■ Task to complete: The answer must be an exact copy of the lines from the one with "Home (11, 41)" through the final line below, with no pictures and nothing else.

━━━━━━━━━━━━━━━━━━━━

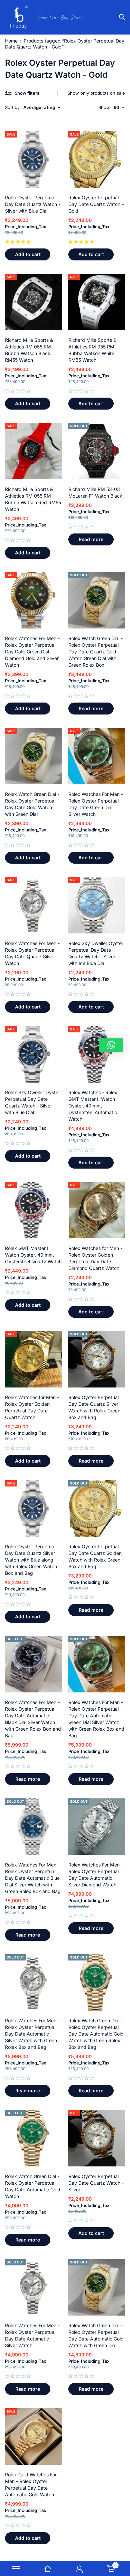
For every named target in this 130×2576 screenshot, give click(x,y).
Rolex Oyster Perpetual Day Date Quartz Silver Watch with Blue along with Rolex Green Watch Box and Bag (31, 1560)
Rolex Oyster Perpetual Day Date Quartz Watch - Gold (96, 204)
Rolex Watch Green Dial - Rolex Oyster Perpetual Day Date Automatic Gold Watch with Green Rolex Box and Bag (96, 2034)
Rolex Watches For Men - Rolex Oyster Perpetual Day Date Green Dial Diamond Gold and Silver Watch (32, 651)
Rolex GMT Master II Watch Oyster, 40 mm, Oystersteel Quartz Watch (33, 1254)
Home (11, 41)
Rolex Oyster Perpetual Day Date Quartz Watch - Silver (96, 2182)
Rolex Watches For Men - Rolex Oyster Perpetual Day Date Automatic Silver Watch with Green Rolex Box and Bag (32, 2034)
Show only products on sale (96, 93)
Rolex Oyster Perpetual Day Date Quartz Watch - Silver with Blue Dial (32, 204)
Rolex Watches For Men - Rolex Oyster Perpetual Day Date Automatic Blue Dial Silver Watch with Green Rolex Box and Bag (33, 1878)
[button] (27, 254)
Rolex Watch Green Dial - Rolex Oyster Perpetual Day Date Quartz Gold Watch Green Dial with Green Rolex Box (95, 651)
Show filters (27, 93)
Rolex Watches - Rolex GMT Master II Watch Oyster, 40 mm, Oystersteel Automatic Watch (92, 1106)
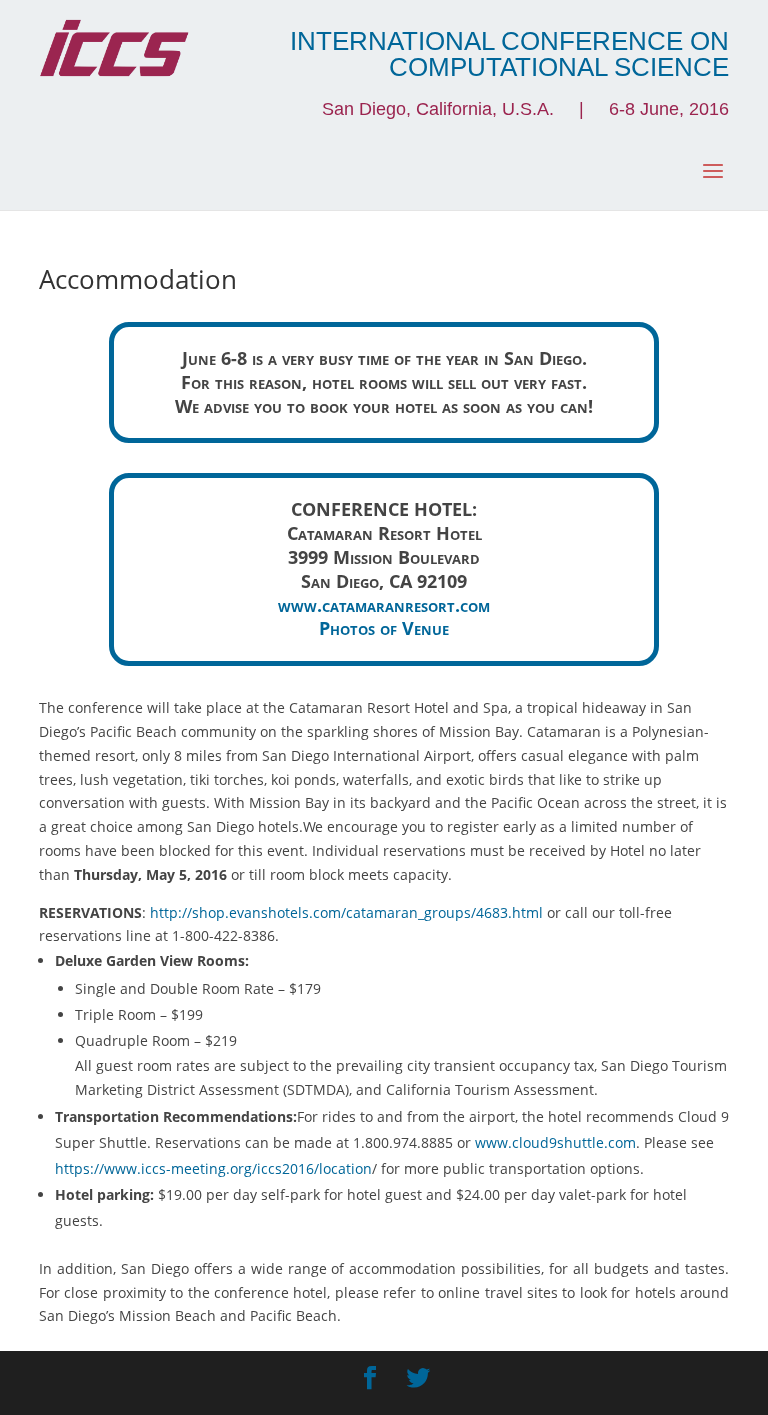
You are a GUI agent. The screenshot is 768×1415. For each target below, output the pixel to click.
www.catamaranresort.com (384, 605)
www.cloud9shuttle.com (555, 1142)
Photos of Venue (384, 628)
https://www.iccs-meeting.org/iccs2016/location (213, 1168)
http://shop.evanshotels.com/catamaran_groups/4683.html (346, 912)
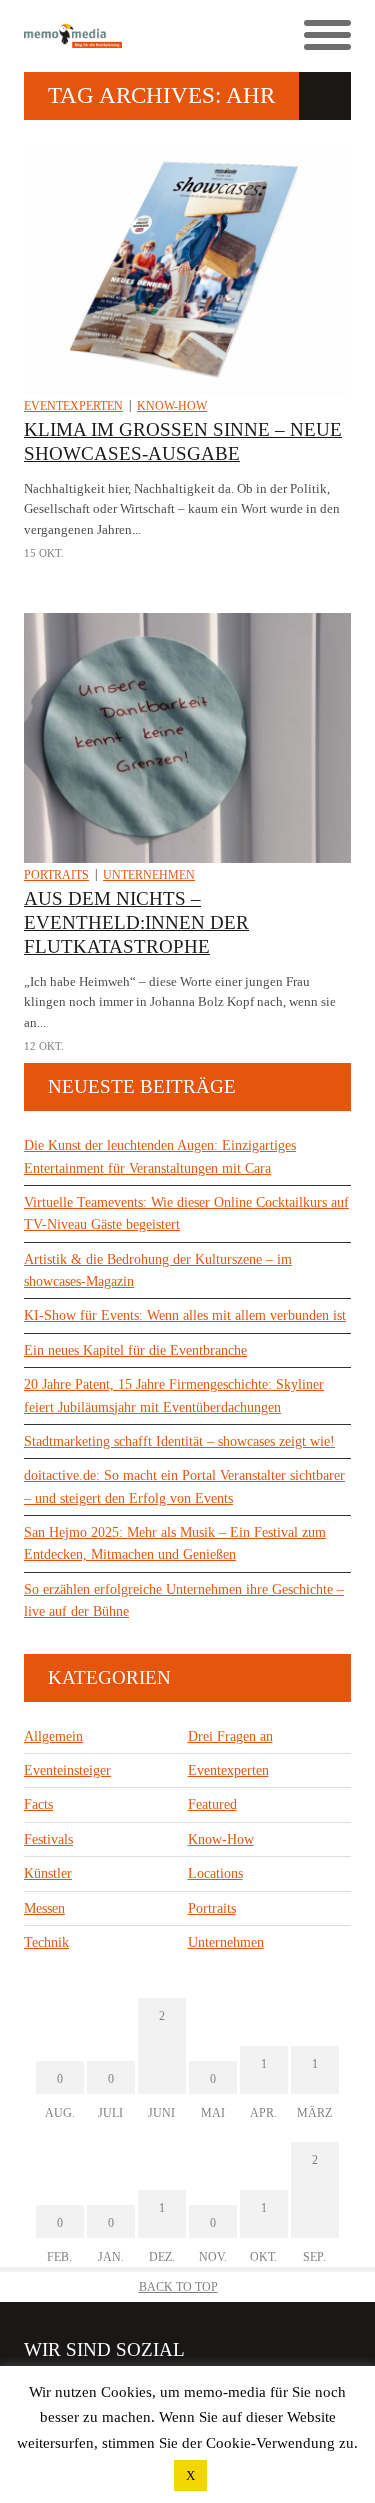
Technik (46, 1942)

━━━━━━━━━━━━━━━━━━━━

■ Solution:
Home (11, 41)
Rolex Oyster Perpetual Day Date Quartz Watch - Silver (96, 2182)
Rolex Watches For Men - Rolex Oyster Perpetual Day Date Automatic Silver Watch with Green Rolex Box and Bag (32, 2034)
Show only products on sale (96, 93)
Rolex Oyster Perpetual Day Date Quartz Watch - Silver with Blue Dial (32, 204)
Rolex Watches For Men - Rolex Oyster Perpetual Day Date Automatic Blue Dial Silver Watch with Green Rolex Box and Bag (33, 1878)
[button] (27, 254)
Rolex Watch Green Dial - Rolex Oyster Perpetual Day Date Quartz Gold Watch Green Dial with Green Rolex Box (95, 651)
Show filters (27, 93)
Rolex Watches - Rolex GMT Master II Watch Oyster, 40 mm, Oystersteel Automatic Watch (92, 1106)
You are a GUI agent. The screenshot is 768×1415. For each target below, output the pixel to click.
www.catamaranresort.com (384, 605)
www.cloud9shuttle.com (555, 1142)
Photos of Venue (384, 628)
https://www.iccs-meeting.org/iccs2016/location (213, 1168)
http://shop.evanshotels.com/catamaran_groups/4683.html (346, 912)
Technik (46, 1942)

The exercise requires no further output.